- WHAT YOU HAVE TO DO
Starting with the line that contains "The width and", set down each line through the end of the entries below, exactly and with nothing added.

- - - - - - -

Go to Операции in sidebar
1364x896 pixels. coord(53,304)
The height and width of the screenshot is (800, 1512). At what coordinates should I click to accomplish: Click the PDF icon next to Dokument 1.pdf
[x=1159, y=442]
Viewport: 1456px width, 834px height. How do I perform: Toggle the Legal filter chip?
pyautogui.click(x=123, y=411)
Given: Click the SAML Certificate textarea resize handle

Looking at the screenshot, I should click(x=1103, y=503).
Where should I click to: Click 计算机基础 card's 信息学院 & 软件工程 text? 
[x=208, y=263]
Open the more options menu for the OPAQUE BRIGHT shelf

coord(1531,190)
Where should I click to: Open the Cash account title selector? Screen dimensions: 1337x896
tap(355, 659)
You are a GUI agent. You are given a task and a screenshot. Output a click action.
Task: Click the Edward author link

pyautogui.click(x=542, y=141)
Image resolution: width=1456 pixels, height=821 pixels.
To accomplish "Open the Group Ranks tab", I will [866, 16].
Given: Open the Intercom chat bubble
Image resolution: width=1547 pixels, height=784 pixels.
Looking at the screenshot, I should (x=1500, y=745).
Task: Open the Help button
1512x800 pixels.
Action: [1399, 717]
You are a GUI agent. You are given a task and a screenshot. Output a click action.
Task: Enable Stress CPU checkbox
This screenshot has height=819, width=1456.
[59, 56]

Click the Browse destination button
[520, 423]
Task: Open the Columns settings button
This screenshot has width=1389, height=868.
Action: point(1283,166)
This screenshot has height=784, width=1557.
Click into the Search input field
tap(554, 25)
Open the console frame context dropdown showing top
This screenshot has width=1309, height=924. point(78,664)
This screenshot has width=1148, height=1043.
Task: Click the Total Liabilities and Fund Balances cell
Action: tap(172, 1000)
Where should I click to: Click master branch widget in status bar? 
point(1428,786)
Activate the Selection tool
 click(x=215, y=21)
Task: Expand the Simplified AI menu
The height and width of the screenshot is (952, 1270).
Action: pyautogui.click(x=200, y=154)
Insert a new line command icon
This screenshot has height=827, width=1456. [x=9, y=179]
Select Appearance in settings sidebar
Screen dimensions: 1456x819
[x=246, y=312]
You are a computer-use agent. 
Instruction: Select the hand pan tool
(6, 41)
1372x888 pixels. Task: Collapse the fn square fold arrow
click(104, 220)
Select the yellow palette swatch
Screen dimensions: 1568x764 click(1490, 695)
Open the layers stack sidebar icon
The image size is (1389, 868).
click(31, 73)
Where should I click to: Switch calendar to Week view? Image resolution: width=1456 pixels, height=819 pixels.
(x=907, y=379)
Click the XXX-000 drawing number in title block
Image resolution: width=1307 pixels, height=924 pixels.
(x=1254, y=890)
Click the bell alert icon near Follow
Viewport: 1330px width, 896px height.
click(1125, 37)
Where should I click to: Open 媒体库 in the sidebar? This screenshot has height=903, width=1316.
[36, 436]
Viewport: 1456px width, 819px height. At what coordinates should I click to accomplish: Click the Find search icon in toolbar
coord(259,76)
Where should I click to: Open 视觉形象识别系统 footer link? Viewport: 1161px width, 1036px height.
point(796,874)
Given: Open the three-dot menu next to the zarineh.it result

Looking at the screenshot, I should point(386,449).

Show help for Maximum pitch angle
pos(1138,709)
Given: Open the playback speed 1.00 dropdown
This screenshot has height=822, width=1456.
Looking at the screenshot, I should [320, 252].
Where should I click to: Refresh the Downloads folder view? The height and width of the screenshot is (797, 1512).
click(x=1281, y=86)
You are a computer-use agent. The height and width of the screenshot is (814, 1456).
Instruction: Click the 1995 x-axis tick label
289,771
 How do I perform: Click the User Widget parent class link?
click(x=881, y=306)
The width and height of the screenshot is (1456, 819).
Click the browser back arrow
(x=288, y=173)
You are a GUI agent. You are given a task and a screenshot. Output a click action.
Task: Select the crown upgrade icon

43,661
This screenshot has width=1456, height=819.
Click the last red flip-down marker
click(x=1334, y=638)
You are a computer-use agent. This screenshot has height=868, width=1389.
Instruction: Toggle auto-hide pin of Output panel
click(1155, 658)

- - - - - - -

- OUTPUT FOR THIS EXERCISE
The width and height of the screenshot is (1456, 819).
Click the browser back arrow
(x=288, y=173)
You are a GUI agent. You are given a task and a screenshot. Output a click action.
Task: Select the crown upgrade icon

43,661
This screenshot has width=1456, height=819.
Click the last red flip-down marker
click(x=1334, y=638)
You are a computer-use agent. This screenshot has height=868, width=1389.
Instruction: Toggle auto-hide pin of Output panel
click(1155, 658)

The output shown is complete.